Friday, July 12, 2013

sources



Today, I decided I needed some inspiration. (Yes, I know. I should be writing. And I am. This NaNoWriMo has started out pretty rocky, and my wordcount is hosed, and I don't care because now I'm on the right track.)

One of my favorite tests of good writing is from Anne Lamott's Bird by Bird. It reminds us that every written word, certainly every written word of a novel, is part of a dream. In order for that dream to be believable and sustainable, it must be "vivid and continuous." I've been using this test to silence the inner editor, that nasty little voice (I once had a boss who called it "Mort" and posted a cartoony face on her corkboard to remind her just how unreal he was) that likes to tell me my novel has probably been written before and thus is derivative at best and plagiarism at worst, that you can't indulge yourself in details--the inner editor that has had a delightful time while I've been living at warp speed and just skimming the surface of everything.
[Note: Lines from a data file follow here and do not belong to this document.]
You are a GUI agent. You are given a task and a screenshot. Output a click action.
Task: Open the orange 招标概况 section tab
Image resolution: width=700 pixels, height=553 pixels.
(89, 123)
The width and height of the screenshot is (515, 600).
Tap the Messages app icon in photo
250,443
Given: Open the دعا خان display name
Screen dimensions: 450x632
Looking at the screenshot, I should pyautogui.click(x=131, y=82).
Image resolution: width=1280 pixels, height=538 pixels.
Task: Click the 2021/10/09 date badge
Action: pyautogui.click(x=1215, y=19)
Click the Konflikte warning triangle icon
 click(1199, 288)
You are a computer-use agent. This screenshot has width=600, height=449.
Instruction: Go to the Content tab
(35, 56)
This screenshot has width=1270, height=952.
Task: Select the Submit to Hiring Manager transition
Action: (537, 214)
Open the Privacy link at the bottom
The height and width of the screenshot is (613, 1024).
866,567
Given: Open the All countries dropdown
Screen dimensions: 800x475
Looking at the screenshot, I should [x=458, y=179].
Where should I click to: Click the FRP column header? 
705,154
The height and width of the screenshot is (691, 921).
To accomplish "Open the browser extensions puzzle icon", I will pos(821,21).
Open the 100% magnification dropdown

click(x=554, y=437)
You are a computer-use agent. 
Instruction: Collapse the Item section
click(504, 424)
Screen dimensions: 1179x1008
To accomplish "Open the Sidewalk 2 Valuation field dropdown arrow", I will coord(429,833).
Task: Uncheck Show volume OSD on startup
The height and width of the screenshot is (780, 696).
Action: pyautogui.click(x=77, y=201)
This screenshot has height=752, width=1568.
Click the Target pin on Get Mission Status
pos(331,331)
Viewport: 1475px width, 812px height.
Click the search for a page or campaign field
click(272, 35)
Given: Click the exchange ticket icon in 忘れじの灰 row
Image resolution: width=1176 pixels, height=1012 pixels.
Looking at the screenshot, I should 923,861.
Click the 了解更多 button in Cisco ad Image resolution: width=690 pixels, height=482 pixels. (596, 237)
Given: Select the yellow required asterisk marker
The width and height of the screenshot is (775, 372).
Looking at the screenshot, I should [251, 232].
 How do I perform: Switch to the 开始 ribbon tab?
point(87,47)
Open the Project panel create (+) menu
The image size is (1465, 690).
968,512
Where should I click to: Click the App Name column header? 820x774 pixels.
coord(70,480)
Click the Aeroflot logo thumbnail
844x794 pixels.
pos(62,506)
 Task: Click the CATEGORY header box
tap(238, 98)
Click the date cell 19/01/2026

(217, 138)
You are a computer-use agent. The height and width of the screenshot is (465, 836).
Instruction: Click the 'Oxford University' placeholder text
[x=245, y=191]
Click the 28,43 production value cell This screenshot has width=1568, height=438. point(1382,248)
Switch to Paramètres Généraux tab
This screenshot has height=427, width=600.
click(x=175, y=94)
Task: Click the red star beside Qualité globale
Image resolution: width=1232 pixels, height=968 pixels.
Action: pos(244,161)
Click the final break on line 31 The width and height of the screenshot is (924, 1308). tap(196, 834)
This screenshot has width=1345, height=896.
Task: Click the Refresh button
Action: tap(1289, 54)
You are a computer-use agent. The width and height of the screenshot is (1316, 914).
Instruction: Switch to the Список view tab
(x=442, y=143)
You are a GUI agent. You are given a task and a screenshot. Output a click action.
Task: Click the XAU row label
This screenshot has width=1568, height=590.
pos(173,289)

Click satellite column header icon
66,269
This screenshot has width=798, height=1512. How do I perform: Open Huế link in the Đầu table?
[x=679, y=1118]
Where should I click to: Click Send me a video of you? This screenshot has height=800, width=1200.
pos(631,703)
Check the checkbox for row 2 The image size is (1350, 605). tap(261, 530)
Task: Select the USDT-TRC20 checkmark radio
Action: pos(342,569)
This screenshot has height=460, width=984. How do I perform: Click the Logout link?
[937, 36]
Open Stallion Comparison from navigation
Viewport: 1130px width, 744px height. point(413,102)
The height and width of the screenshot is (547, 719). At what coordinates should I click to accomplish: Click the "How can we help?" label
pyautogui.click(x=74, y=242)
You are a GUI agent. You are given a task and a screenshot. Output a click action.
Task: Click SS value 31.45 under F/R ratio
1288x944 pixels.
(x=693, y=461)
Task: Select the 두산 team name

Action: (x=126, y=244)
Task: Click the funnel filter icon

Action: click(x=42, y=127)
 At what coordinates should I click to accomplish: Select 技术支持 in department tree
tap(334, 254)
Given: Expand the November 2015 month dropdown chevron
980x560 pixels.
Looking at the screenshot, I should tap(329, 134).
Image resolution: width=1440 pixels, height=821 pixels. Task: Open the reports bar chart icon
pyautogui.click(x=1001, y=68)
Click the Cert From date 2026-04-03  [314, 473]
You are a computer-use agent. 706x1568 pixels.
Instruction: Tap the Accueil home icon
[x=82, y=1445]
The concept reminds me that 1) the story, the characters, the setting are supposed to be dreamed up and 2) it's not only okay but necessary to go deeply into it. I don't need to worry because first drafts are supposed to be squishy, lumpy, self-indulgent messes that get cleaned up later. Whew.

So, in deciding I wanted this to be on my wall in a big giant way, I found this little tool, that lets you make professional-looking motivational posters for personal use (no, not that goony type with the black border and white "iconic" word that keeps FranklinCovey in business, but slightly edgier ones): www.recitethis.com. It's free, fast, and shareable/downloadable. Here's mine:

The dream must be vivid and continuous

It was so easy, I made another one--we'll call this the downer version to the upper above, for those times when you need to take a breath and remember:

Thursday, June 27, 2013

another go!

July 1 approaches--the start of Camp NaNoWriMo 2013.

Quick wrap-up: I finished 2012 on August 31, 8 p.m., racing the deadline and finishing with 50,491 words. Then I put the manuscript away and couldn't look at it for a year. I didn't feel accomplished or different, and it was several months before I could believe I'd done it. Burning the candle--staying up sometimes until midnight, or even once or twice getting up in the middle of the night because I'd gone to bed without writing--at both ends stretched me and my family to the limit, and September was a rough recuperation.

But when I opened my work from last year recently and read some of it, I realized two things: when you just crank and write as fast as you can, you can not only produce some words, but some of them are actually good, and usable. I recognized my voice in them--and that became a touchstone for everything else I've been working on. I don't know if I'll ever turn that mass of pages into a novel--I realized well into it that I have a ton of research undone--but it was a great jump start to writing again.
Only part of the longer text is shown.